The influence of the thoroughbred in warmblood breeding is immense, but few stallions have had such a long-lasting impact as the English thoroughbred Cottage Son.
By the time he was selected for Holstein at the age of 15 in 1959, Cottage Son was already a proven sire of steeplechasers, with Cheltenham Gold Cup and Grand National winners among his progeny, as well as top-level sport horses. Indeed, several of his progeny performed as eventers at the Olympic Games in Rome in 1960.
Cottage Son (1944-1963)
"Of course he had his defects, but this great stallion carried so much breed-improving features that his faults were recognised and compensated for through corrective pairing," says author Claus Schridde. "That is exactly what constitutes the brilliance of a great sire."
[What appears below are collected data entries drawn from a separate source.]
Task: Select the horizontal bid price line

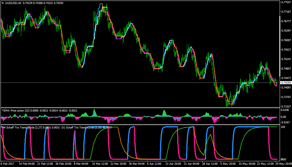Action: click(140, 82)

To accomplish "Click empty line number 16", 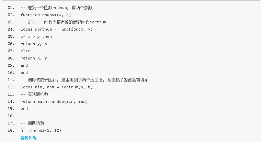I will point(11,116).
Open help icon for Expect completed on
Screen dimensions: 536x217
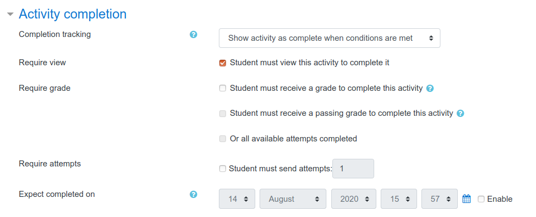[193, 194]
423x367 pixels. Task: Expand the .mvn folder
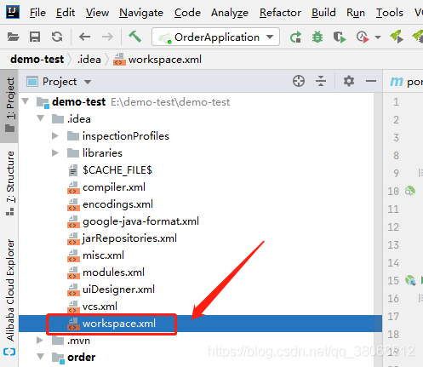point(40,340)
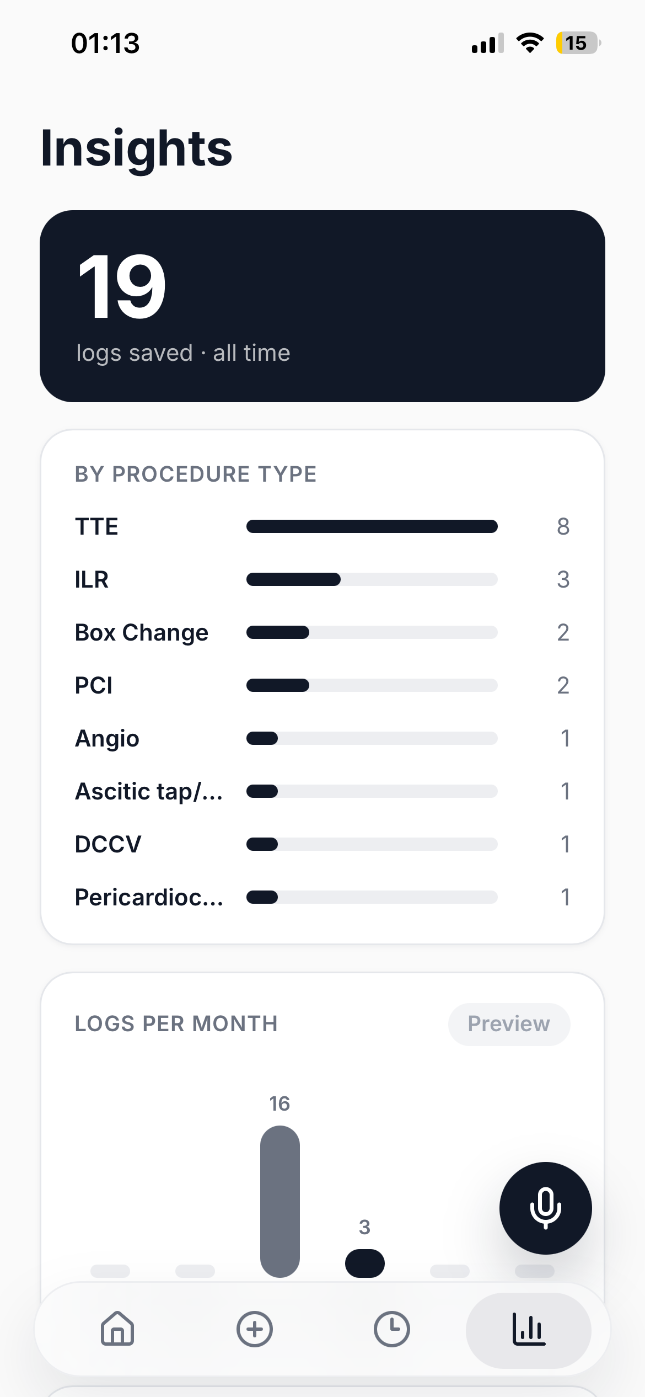Select the ILR procedure label
Screen dimensions: 645x1397
(92, 579)
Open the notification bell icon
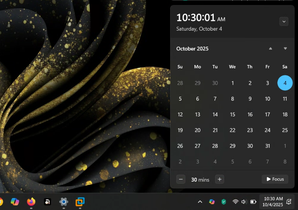Image resolution: width=298 pixels, height=210 pixels. (289, 202)
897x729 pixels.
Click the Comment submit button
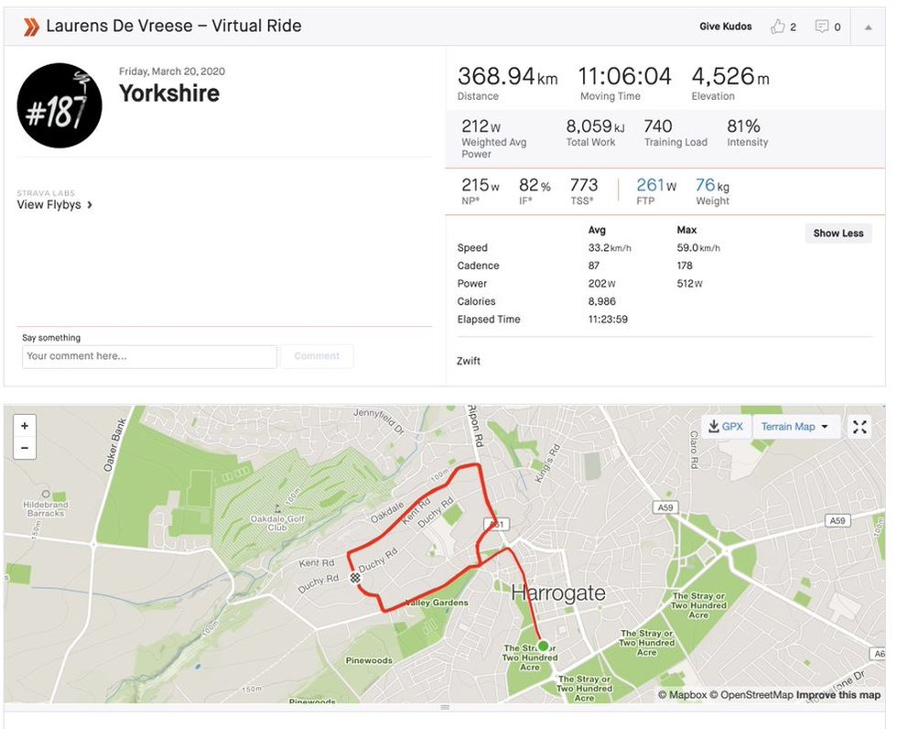point(317,356)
He says that the Cottage Son progeny had "adequate movement, excellent jumping ability, were easy to ride, willing to perform, and lively". But unfortunately his sons and grandsons did not have great chances in the breeding shed. "It was often like they were discarded from the sire pool barely before their offspring were proven under saddle," Schridde laments.
Indeed, in the 1980s the Cottage Son sire line suffered a lull in popularity, but a concentrated effort by the Holstein Association saw these lines revived.
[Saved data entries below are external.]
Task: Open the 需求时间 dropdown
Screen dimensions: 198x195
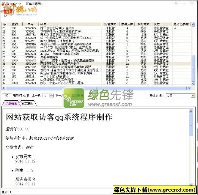Action: [193, 96]
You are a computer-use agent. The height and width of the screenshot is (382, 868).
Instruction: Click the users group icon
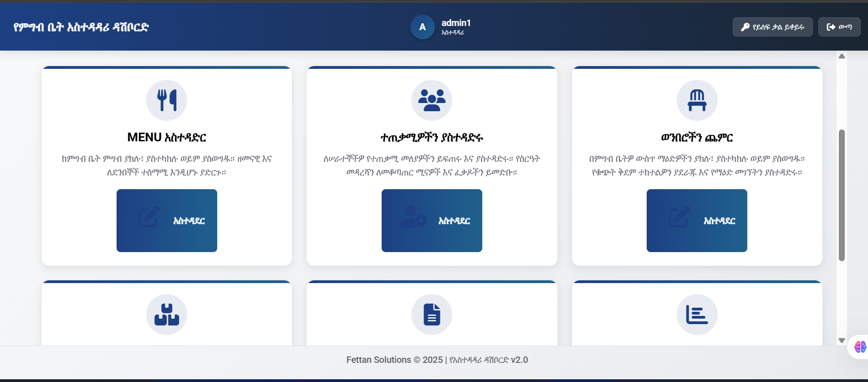432,100
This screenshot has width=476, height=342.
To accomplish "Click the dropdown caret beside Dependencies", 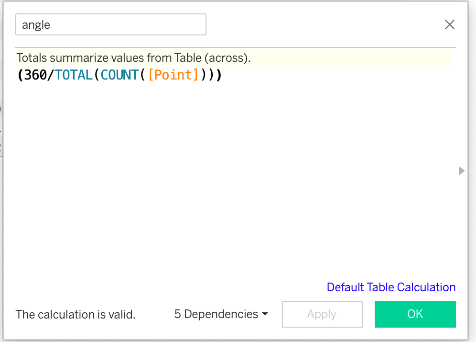I will pos(265,315).
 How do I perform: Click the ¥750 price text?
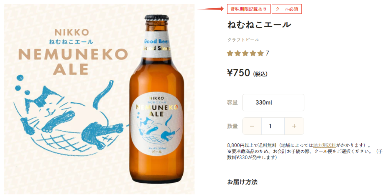pyautogui.click(x=238, y=73)
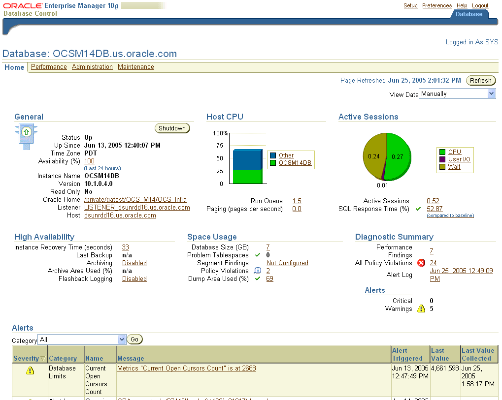Click the Policy Violations info icon
Screen dimensions: 502x400
[257, 271]
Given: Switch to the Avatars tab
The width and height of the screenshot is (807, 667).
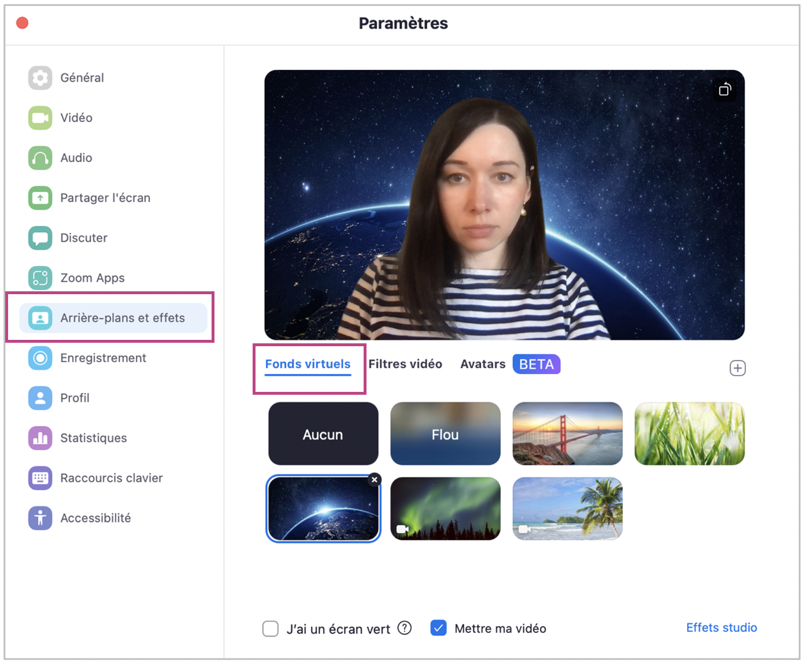Looking at the screenshot, I should 482,364.
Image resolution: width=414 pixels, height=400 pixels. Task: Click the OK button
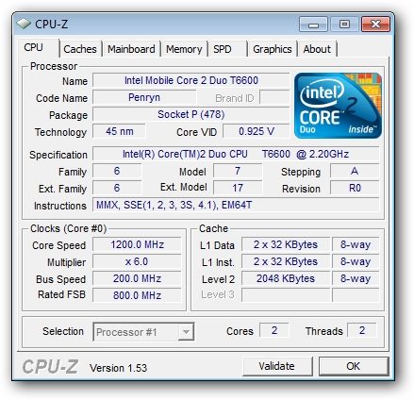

Through the book readers can follow Cottage Son's sire sons and their sons, and so on; more than 170 horses are described. Many of the subjects are shown in pictures, so it is possible to compare type between Cottage Son's descendents. We are treated to colour full page images of Cumano, Clearway, Calato, and of the striking Cassini I - a painting of whom also graces the front cover.
The English supplement of this book - translated very ably by Lynn Schwickerath - does not include the pedigree charts, statistics or pictures; the reader must refer to the original book for these.